### YOUR ASSIGNMENT
Lines of the listing below that contain the string "computer" are to be returned.
[[ GIVEN DATA open ]]
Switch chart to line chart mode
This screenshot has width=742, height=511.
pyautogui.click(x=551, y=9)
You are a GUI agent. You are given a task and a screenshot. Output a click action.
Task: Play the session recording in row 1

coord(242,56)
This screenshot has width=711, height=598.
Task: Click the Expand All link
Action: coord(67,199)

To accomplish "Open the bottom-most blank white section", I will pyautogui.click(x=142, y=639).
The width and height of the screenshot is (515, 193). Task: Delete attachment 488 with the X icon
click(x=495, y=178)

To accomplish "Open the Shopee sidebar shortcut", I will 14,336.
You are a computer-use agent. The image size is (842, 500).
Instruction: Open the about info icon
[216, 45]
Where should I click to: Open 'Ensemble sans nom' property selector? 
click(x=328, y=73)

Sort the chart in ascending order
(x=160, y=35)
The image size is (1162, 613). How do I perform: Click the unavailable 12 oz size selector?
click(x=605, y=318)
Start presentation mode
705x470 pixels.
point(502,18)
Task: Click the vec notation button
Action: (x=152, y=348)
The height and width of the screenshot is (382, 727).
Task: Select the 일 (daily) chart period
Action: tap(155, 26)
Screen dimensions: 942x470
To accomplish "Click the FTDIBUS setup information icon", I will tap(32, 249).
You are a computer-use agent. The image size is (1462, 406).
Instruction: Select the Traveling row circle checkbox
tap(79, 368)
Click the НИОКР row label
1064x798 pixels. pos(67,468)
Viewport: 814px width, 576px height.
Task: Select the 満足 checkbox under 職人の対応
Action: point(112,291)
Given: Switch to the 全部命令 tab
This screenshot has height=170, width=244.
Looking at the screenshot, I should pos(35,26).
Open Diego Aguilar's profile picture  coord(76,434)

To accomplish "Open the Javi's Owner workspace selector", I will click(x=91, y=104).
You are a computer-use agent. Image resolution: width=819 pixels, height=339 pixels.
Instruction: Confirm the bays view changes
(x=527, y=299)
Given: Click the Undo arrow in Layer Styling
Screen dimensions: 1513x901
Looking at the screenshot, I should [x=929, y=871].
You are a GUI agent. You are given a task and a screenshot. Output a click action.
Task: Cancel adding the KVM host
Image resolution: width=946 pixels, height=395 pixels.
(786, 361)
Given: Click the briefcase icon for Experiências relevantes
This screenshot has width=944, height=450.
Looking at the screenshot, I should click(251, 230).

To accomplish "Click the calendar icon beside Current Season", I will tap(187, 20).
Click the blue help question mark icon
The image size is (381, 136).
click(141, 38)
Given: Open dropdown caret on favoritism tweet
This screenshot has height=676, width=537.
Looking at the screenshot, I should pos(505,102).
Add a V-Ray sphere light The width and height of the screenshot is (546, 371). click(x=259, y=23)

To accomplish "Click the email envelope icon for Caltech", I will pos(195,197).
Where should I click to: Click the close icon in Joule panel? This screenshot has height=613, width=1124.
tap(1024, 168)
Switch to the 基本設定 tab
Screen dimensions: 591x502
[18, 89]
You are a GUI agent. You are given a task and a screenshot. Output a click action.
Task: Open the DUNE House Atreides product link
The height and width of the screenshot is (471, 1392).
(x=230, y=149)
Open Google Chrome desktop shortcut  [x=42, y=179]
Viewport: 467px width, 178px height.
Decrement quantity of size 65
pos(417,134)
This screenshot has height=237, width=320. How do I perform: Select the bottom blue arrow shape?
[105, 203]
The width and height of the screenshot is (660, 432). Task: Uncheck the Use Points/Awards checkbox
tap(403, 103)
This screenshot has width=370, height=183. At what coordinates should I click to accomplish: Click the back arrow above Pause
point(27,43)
[[ GIVEN DATA closed ]]
### TASK RESPONSE
You are a computer-use agent. The image size is (842, 500).
You are a computer-use agent. The image size is (1462, 406).
You are a computer-use agent. Image resolution: width=819 pixels, height=339 pixels.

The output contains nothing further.